### Data for this task

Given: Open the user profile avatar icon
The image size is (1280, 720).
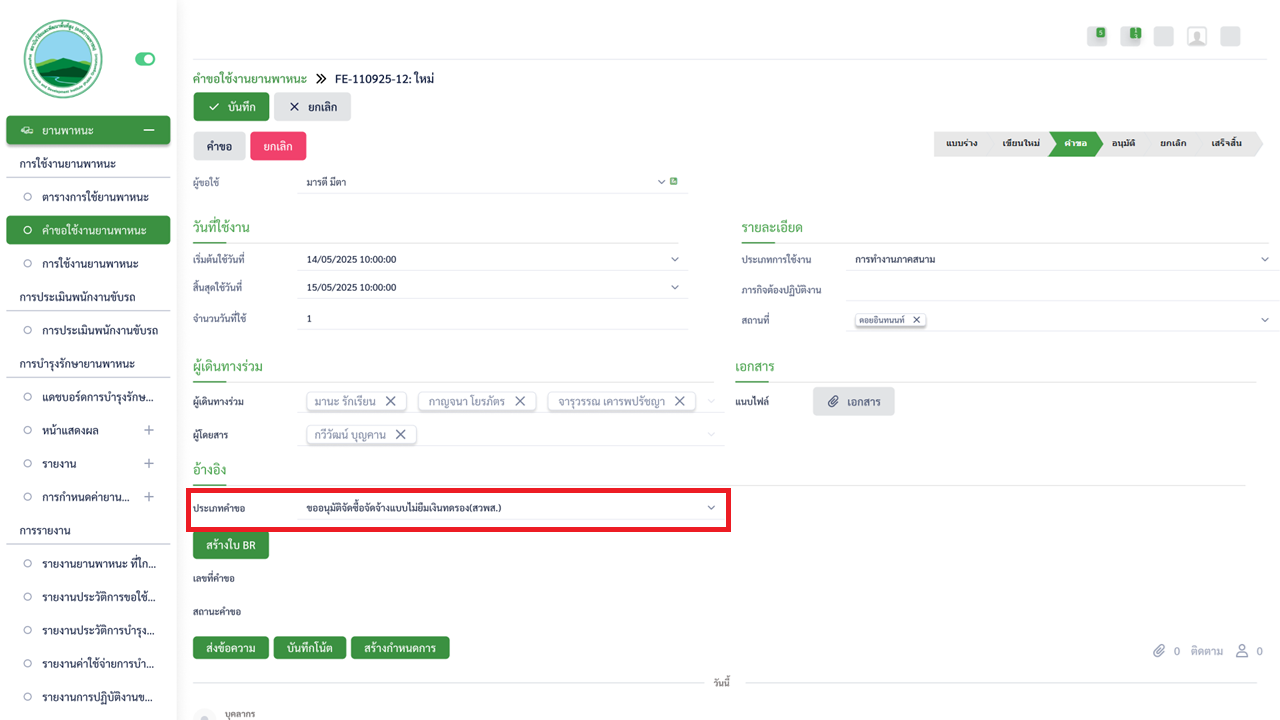Looking at the screenshot, I should pos(1196,37).
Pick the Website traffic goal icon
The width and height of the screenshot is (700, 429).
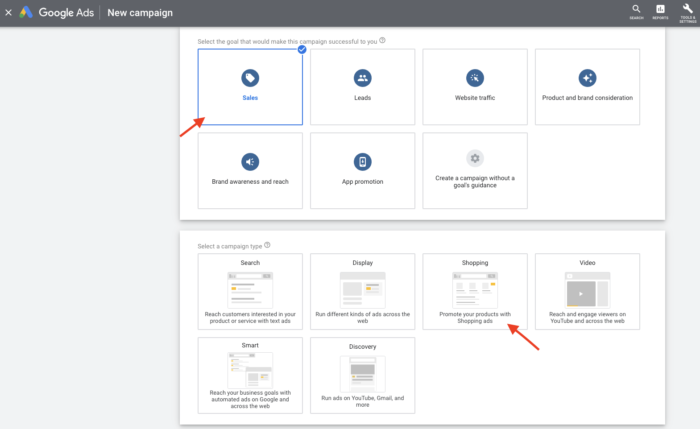click(x=474, y=78)
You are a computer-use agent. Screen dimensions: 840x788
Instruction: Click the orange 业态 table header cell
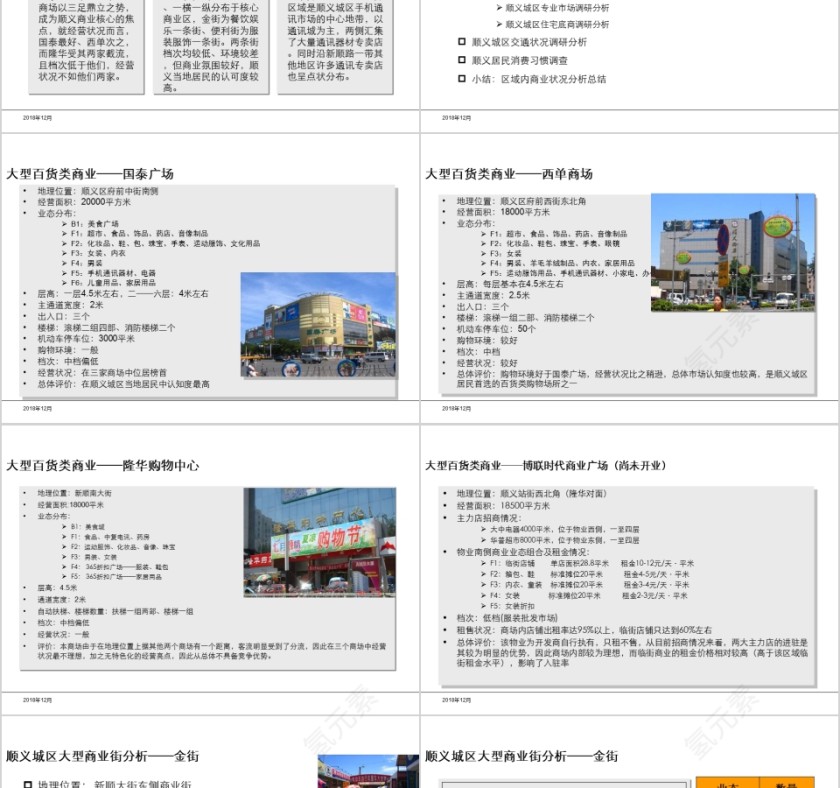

######

Task requirements:
The entries are to be written out again exactly, without their pictures.

Answer box:
Given: Open the user profile avatar icon
The image size is (1280, 720).
Looking at the screenshot, I should pos(1196,37).
Pick the Website traffic goal icon
The width and height of the screenshot is (700, 429).
click(x=474, y=78)
You are a computer-use agent. Screen dimensions: 840x788
Instruction: Click the orange 业态 table header cell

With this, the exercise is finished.